Normalerweise erneuert sich die Haut des Menschen, auch die Kopfhaut, in einem ständig ablaufendem Zyklus von ca. 28 Tagen. Dabei werden die äußeren, abgestorbenen Hautzellen von der Hautoberfläche als winzige, kaum sichtbare Schuppen abgeschilfert.

Bei Kopfschuppen ist der Erneuerungsprozess der Haut extrem verkürzt, auf ca. 5 - 15 Tage. Durch den beschleunigten Prozess sind die Hautzellen nicht vollständig verhornt, klumpen zusammen und lösen sich daher in größeren, sichtbaren Zellverbänden, den typischen Kopfschuppen, von der Kopfhaut.
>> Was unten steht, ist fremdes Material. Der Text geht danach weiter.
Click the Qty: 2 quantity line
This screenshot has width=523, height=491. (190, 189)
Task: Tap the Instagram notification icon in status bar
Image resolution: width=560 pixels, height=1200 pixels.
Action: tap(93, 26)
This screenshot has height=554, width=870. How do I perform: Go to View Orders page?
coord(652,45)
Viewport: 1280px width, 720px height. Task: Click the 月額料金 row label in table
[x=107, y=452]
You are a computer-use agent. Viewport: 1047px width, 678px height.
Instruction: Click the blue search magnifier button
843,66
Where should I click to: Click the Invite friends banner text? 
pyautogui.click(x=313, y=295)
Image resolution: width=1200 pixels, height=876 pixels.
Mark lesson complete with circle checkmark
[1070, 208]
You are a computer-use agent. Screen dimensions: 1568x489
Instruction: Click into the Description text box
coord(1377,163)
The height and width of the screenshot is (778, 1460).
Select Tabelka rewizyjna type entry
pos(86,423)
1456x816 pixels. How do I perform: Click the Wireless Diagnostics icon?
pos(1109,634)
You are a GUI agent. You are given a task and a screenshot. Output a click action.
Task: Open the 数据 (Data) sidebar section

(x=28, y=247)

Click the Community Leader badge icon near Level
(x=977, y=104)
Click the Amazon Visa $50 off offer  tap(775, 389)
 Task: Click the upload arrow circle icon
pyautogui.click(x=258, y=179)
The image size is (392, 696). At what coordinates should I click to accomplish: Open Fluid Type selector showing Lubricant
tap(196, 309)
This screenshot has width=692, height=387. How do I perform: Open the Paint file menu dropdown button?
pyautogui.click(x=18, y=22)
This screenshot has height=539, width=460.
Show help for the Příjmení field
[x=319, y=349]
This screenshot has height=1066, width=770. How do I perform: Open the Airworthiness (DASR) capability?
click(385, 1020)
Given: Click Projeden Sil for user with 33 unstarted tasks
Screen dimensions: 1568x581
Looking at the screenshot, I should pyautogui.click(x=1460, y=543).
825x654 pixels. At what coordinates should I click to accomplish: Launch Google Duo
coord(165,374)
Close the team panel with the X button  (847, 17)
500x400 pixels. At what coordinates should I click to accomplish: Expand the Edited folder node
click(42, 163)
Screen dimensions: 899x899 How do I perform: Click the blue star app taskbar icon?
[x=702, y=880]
Etwa 10 – 20 % der Erwachsenen neigen zu Kopfschuppen, Kinder haben bis zur Pubertät praktisch nie Schuppen. Hauptsächlich treten die Schuppen zwischen dem 20. und 40. Lebensjahr auf. Männer sind häufiger betroffen als Frauen. In der Herbst-/Winterzeit ist die Schuppenbildung ausgeprägter als während der übrigen Jahreszeiten.

Schuppen sind in den meisten Fällen ein sehr unangenehmes, aber harmloses Problem. Treten zu den Schuppen jedoch auch deutliche Entzündungen der Kopfhaut hinzu, Nässen, gelbliche Krusten oder verstärkter Haarausfall, sollte ein Hautarzt zur Klärung der Schuppenursache aufgesucht werden, da auch eine andere Ursache wie seborrhoische Dermatitis, Schuppenflechte oder Neurodermitis vorliegen könnte.